Wednesday, September 30, 2009

Entertainment value

The real story of the Labour years is one of under-achievement, rank failure and a vast expansion of wasteful government interference in everyone's lives. So says The Sun which, at the tail end of the Labour party conference, has ostentatiously switched sides and is now supporting the Conservatives.

Labour, in the persona of Lord Mandelson, has been quick to respond. He says: "The proprietor might have changed his mind but I don't think the readers want The Sun to set on New Labour. The last thing Sun readers want is to see their newspaper turned into a Tory fanzine. They want a newspaper, not a propaganda sheet."

One cannot resist the temptation of remarking that, if the readers wanted a newspaper, they wouldn't be buying The Sun. But then, given what is generally on offer, they would have trouble buying anything which conformed with that description.

One wonders, though, quite how much traction a tabloid rag of the nature of The Sun really has. Rather than leading opinion, as it would have us believe, the paper is more likely simply following the herd sentiment. Sensing change in the wind – which is not exactly a stunning feat – it has nailed its colours to what it perceives to be the winner's mast. This is indeed followership rather than leadership.

No one, however, will be at all deceived into thinking that The Sun's change of heart is anything to do with a new-found yearning for good government, truth, justice, apple pie and free beer on Sundays. Mandelson puts his finger on the proximate cause for the change – Mr Rupert Murdoch, the proprietor of The Sun and owner of the loss-making News International group.

With his larger business empire reputed to have lost £2 billion last year and with reports of his flagship newspaper, The Times, losing £2 million a week, Murdoch is locked in battle with the BBC over plans to charge for online web content, plans which are jeopardised by the BBC's torrent of "free" content on its taxpayer-funded websites.

No doubt, by allying himself to what appears to be the winning side, Murdoch hopes that vague Conservative ideas on curtailing the ambitions of the BBC might firm up, to his own financial advantage – with the aid of one or two Faustian deals done in the remote corners of smoke-free rooms.

Therefore, what The Sun thinks or says about which party should form our new administration should be irrelevant.
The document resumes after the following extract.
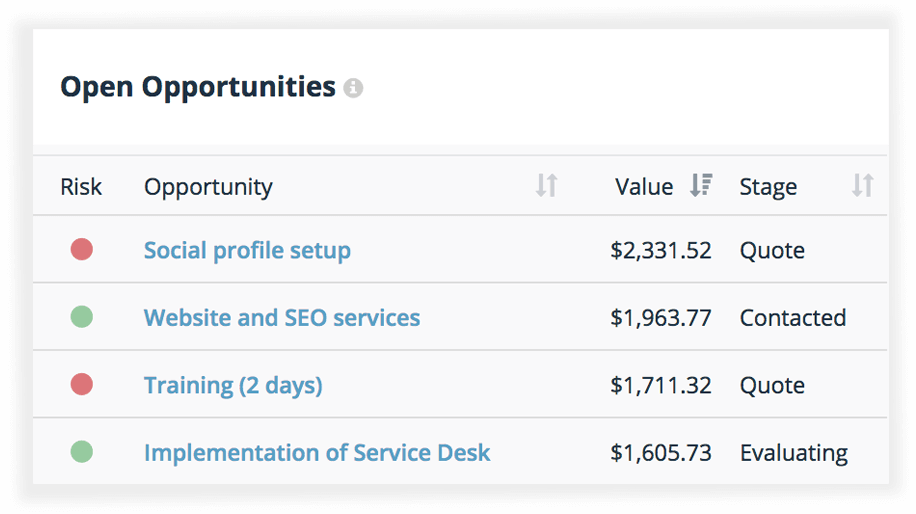Toggle the Value descending sort icon

(700, 185)
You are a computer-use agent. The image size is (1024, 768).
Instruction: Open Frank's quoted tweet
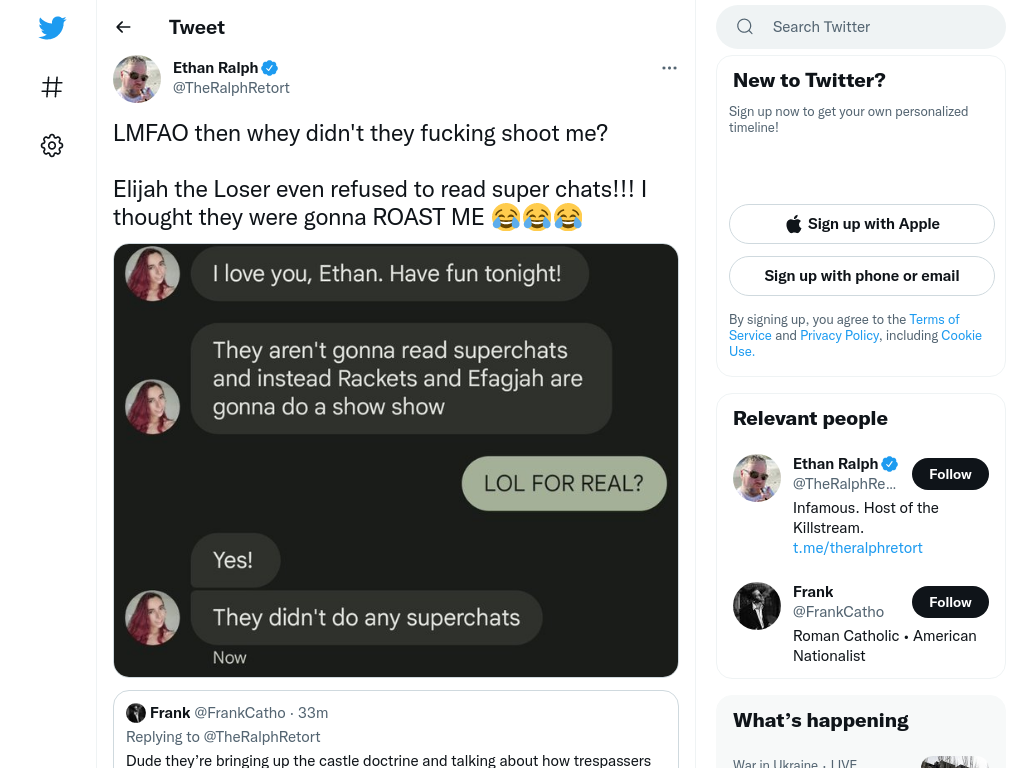tap(396, 729)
What is not irrelevant is that a rich and powerful man can use his products in an attempt to shape public opinion, to his own financial advantage.

However, while his intervention might have an effect, what is going to happen would have probably happened anyway. Most people will make up their own minds. For those people, The Sun's endorsement offers a certain entertainment value, but very little else. For the rest, those who allow their opinions to be shaped by The Sun deserve exactly what they get. The pity of it is that the rest of us do not.